Councillor Jeff Leiper put forward a motion recommending City Council appeal the development at 1186, 1188, and 1194 Wellington Street to the Ontario Land Tribunal. Councillor Leiper's motion stated that since Wellington is a main street, the development would violate provincial policy for failing to maintain or enhance the road or to minimalize vehicular trips. Furthermore, the development does not relate well to neighbouring properties. Leiper's motion also stated that the proposed 16-story development violates the Wellington Street West development plan regarding height regulations and the street's character.

Councillor Riley Brockington asked city staff why they are recommending that the development application be approved. A city staff representative on Council stated that the proposal was in accordance with official plans enough to recommend its approval to the Planning Committee. Brockington asked if the proposed development was within the radius of an LRT station where a higher-density building development has been recommended. A second envoy stated that the site was within 800 metres of the Tunneys Pasture LRT station. Council agreed with Councillor Leiper; the was motion carried.
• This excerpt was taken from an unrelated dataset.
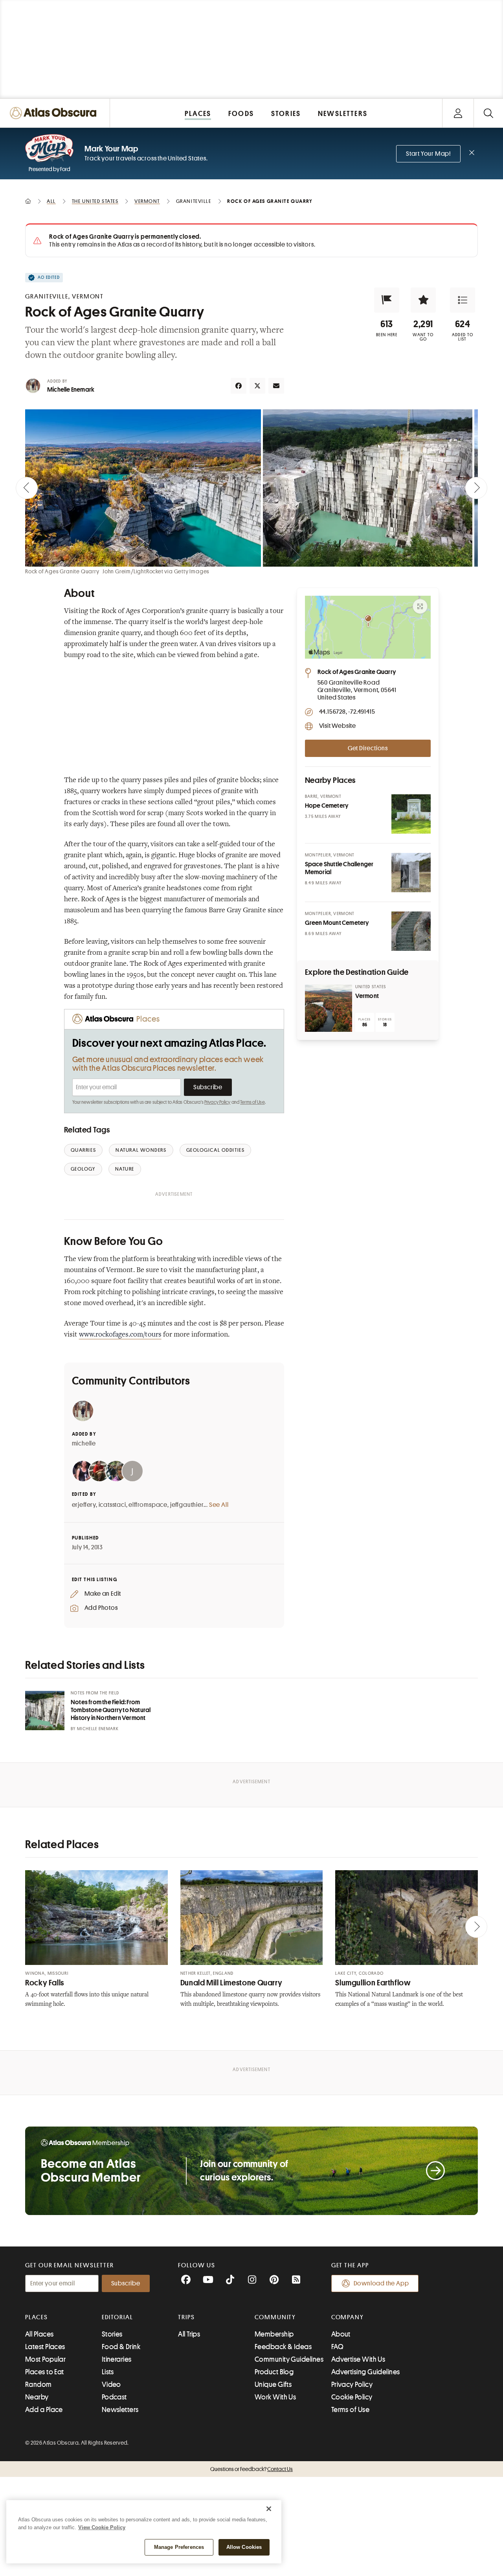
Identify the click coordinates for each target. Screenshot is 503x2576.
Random (38, 2384)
Councillor Catherine Kitts put forward a motion asking the mayor to write Premier Ford requesting designations as 'an area affected by a natural disaster.' Kitts's Ward includes many rural villages and communities within city limits, including Navan and Carlsbad Springs, which continue to deal with the aftereffects of the storm that hit the city in late May. Kitts noted that even on her commute to City Hall today, she saw buildings in her riding without roofs due to the storm damage. Kitts' motion states that residential tenants, small businesses, and not-for-profit organizations could submit for financial assistance and other related expenses under the Disaster Recovery Assistance for Ontarians.

The motion further notes that Council requested assistance on June 8, 2022, but there has yet to be a response. The motion states that the province is obliged to act if there is a natural disaster that has been confirmed by an independent group cooperating with the city.
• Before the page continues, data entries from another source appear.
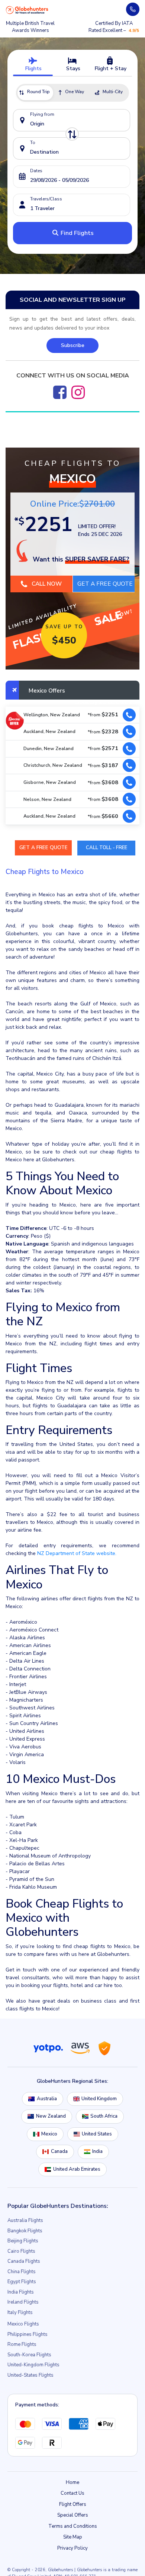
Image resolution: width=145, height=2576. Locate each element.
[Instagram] (78, 392)
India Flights (20, 2292)
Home (72, 2483)
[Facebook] (59, 392)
Kitts noted that the municipality of Uxbridge has already received provincial support, and the level of damage from the storm there was similar to that in her Ward. Councillor Diane Deans agreed with the motion and further recommended that Mayor Watson should invite the Premier to come to see the damage firsthand. The Mayor voiced his support for the motion, as did the rest of the Council.

The city's elected officials will meet again on October 5th for their last Council meeting before the fall election.